Claudia Roth: „Wir sind zu freundlich gewesen und wir waren auch zu vergesslich.“

„Jetzt wird auf eigene Kappe gekämpft“, gab die Grünen-Vorsitzende Claudia Roth das Motto für den Wahlkampf zum Bundestag aus – etwas anderes bleibt ihr angesichts des angekündigten SPD-Alleingangs auch nicht übrig. Nach dieser Eröffnung des Landesparteitags der schleswig-holsteinischen Grünen am Wochenende in Neumünster hakte Roth im Rekordtempo sämtliche Politikfelder und Reizworte ab, wofür oder -gegen die Grünen ab sofort noch klarer stehen wollen: Menschenrechte, Integration, soziale Gerechtigkeit, Umweltschutz, Arbeitslosigkeit, Atomkraft, Vorfahrt für Ökonomie, Merkel, Stoiber, Ackermann, Hundt. Auf das letzte Stichwort fühlte sich ein unter einem Tisch dösender Vierbeiner persönlich gemeint und wuffte irritiert auf: So etwas passiert bei Reden, die auf Pawlowsche Reflexe bauen.

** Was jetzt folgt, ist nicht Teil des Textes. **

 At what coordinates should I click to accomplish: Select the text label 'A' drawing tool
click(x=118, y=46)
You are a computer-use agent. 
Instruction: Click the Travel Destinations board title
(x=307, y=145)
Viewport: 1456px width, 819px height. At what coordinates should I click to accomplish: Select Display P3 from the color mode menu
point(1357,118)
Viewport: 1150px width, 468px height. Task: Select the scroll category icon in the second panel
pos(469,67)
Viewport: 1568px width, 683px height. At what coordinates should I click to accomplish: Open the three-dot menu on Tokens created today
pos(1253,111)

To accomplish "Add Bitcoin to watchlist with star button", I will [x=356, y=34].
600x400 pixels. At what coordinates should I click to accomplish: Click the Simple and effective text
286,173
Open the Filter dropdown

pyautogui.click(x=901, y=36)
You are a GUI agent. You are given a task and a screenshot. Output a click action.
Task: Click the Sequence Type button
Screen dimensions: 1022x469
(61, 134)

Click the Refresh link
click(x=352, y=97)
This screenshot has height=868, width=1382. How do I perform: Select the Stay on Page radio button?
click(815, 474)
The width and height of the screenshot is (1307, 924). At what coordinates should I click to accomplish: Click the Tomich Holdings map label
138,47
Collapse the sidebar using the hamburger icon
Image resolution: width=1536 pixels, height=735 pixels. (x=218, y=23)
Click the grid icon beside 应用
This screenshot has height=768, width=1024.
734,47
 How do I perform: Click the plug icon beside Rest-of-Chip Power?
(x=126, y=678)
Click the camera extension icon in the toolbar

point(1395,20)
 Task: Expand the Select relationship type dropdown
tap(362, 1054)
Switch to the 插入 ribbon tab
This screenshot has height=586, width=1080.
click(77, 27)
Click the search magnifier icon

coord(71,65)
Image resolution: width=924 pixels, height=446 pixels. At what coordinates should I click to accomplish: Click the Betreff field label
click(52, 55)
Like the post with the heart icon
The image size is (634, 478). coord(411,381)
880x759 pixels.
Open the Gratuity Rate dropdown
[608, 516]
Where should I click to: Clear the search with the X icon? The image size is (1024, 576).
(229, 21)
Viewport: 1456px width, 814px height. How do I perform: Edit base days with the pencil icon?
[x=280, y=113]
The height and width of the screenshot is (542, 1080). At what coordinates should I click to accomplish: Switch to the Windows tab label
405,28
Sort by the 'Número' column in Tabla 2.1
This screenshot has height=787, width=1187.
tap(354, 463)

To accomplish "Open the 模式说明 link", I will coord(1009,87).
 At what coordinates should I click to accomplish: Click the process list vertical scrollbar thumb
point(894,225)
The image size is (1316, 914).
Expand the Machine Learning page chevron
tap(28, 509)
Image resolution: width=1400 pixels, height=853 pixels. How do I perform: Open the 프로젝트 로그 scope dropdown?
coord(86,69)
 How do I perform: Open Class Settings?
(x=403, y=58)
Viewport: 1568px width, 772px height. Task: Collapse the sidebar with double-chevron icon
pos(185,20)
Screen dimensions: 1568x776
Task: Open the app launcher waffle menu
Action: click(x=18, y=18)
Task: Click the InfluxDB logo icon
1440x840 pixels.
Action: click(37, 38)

Aber Roth gab auch zu: „Wir sind zu freundlich gewesen, wir waren zu vergesslich.“ Jetzt werde alles auf den Tisch kommen: Von Merkels Position zum Irakkrieg bis zu Waffenlieferungen nach China. In Richtung SPD sagte sie: „Wer eine große Koalition will, wird als Juniorpartner von Frau Merkel landen.“

Hatte Roth noch am Freitag gesagt, die grüne Ministerriege werde „ihren Job machen“, klang das am Samstag schon anders; mit großer Mehrheit beschloss der Parteitag eine Resolution, mit der die Koalition in Frage gestellt wird: „Wenn die SPD einen Versuch starten sollte, die Situation gegen uns auszunutzen und wenn das Vertrauen in die gemeinsame Handlungsfähigkeit verbraucht ist, muss ihr klar sein, dass wir die Koalition beenden“, heißt es in dem Papier, das der Landesvorstandssprecher Robert Habeck mit den Bundesvorsitzenden Reinhard Bütikhofer und Claudia Roth abgestimmt hatte. Weiter: „Mit den Grünen wird es keinen Verfassungsverstoß aus parteipolitischem Kalkül geben.“

Dass der Platz auf der Oppositionsbank auch Vorteile haben kann, machte Habeck deutlich: „Wir haben es nicht geschafft, die Hoffnung auf eine andere Politik zu erfüllen.“ Nun sei „Schluss mit Kompromissen und Machterhalt um jeden Preis“: „Jetzt ist die Chance, dass wir Grünen unsere Ideen ins Spiel bringen.“ Die große Koalition – die bestehende in Kiel, die drohende in Berlin – sei nicht „niedlich oder gutväterlich“, die Grünen würden als Gegengewicht dringend gebraucht. Sie müssten sich jetzt auf ihre „besten politischen Jahre“, die in der außerparlamentarischen Opposition, besinnen und allen Gruppen, die in der Regierung kein Gehör fänden, eine Stimme verleihen: „Wir werden die alten Ideale neu denken und in die Zukunft wenden. Wenn wir das durchstehen, beginnt das grüne Zeitalter erst.“

Die Delegierten applaudierten sowohl Roth als auch Habeck – aber es gab schon fröhlichere Parteitage, im vergangenen Herbst etwa, als es noch gut aussah für den Wahlausgang im Land. „Durchhalten“, sagte Anne Lütkes, vor kurzem noch Justizministerin in Kiel, zur allgemeinen Stimmungslage. Und dann musste sie eilig weiter, Flugblätter in eigener Sache verteilen: Die Grünen im hohen Norden beschlossen die Bildung eines Parteirats als neues Gremium in der Landesstruktur, in dem Lütkes gerne einen Sitz wollte.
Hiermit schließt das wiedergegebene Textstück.